Paris: "Copenhagen". The mere mention of the Danish capital's name can send a chill down the spine of even the toughest climate negotiator.
It was there in December 2009 that high hopes for a legal pact to curb climate-harming greenhouse gases came crashing down as diplomacy foundered in extra time.
Now, six years later, 195 nations will try again, this time in Paris.
Much has changed in the climate arena since 2009, and observers say there is reason to be hopeful that negotiators may finally seal some sort of deal.
"The world has learned some valuable lessons from the experience in Copenhagen," former US vice president turned climate activist Al Gore told AFP.

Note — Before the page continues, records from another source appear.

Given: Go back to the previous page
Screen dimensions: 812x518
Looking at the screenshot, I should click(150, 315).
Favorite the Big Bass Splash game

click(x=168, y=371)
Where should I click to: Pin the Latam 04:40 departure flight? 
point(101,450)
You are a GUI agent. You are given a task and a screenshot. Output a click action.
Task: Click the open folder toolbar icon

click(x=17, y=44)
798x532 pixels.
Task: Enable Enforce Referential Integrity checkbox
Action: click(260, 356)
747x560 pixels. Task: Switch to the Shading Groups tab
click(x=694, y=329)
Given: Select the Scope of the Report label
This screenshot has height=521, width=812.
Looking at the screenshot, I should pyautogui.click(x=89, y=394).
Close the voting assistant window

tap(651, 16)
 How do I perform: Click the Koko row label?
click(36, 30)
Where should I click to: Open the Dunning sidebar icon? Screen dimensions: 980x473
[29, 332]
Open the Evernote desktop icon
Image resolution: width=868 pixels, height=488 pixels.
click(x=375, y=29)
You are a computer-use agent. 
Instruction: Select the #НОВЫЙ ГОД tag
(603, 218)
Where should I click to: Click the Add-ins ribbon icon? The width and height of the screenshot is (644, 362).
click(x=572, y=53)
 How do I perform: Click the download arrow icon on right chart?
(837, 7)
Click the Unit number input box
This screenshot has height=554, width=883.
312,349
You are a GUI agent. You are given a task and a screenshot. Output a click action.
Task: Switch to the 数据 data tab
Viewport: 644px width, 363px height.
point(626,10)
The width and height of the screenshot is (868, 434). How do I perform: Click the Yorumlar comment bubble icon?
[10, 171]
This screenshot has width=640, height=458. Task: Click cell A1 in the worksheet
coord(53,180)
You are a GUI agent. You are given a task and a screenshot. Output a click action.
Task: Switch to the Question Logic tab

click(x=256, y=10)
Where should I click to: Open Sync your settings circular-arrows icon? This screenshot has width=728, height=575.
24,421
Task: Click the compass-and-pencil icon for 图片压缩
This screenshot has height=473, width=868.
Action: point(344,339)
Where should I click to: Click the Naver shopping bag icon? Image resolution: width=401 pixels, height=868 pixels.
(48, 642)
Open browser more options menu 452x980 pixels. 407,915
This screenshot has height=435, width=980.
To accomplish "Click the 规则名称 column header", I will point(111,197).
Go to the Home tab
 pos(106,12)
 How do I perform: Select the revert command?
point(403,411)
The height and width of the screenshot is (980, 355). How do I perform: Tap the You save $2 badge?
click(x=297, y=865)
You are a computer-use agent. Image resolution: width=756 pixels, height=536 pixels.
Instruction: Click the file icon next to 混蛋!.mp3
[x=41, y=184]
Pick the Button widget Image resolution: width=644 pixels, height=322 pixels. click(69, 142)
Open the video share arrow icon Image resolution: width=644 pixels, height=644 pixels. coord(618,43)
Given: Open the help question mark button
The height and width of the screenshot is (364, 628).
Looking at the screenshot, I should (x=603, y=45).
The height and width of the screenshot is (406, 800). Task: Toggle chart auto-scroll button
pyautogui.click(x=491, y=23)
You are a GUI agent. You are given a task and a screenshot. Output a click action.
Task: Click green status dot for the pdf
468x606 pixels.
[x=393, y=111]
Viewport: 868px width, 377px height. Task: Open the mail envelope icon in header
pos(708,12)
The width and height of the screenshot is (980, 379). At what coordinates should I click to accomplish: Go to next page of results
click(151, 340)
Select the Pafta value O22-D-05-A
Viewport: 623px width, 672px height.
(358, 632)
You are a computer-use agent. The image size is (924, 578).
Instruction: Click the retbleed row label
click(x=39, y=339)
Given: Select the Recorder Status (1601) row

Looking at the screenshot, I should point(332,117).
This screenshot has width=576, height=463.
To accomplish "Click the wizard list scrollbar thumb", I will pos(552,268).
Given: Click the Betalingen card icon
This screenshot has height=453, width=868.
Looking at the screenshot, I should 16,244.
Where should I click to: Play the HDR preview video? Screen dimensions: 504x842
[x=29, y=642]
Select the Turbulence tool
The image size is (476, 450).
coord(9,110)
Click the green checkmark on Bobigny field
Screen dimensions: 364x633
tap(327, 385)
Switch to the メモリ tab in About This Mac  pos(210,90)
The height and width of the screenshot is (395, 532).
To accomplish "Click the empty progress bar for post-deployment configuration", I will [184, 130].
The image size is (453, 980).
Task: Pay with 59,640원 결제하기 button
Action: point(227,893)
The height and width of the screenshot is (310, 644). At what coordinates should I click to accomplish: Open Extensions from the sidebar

A key difference is that heads of state and government, who swooped in at the end of the 2009 summit, have been invited to attend only the first day in Paris.
When leaders failed to reach consensus six years ago, a handful among them -- representing key players such as the United States, European Union, Japan, China, India and Brazil -- huddled together to thrash out a face-saving "accord".
Instead of ratifying it, shell-shocked delegates simply "took note" of the non-binding document -- an event French President Francois Hollande remembered this week as "an immense failure".
"It was the worst moment in my life," Maldives negotiator Amjad Abdulla told AFP.
"We all worked very hard day and night. And at the very last minute we were told there is a text being negotiated by the heads of state," he recalled.
"You can't just... Pick... Some people and say this is the draft, take it or leave it. That's what happened in Copenhagen."
To avoid a repeat, summit host France has opted to leave heads of state out of the nitty-gritty haggling over text.
Instead, they will give back-to-back speeches on the first day of the November 30-December 11 marathon, seeking to imbue it with a sense of mission.
Bureaucrats who have been hammering out a blueprint for the last six years will take a final stab at drafting, and then leave it to ministers to seal the deal.
Another change is that delegates to the 21st annual Conference of Parties (COP 21) in Paris will work with a much slimmer draft, weighing in at 55 pages.
"This is the first time before a COP that we have such a small text. Before Copenhagen we had 300" pages, France's climate negotiator Laurence Tubiana said.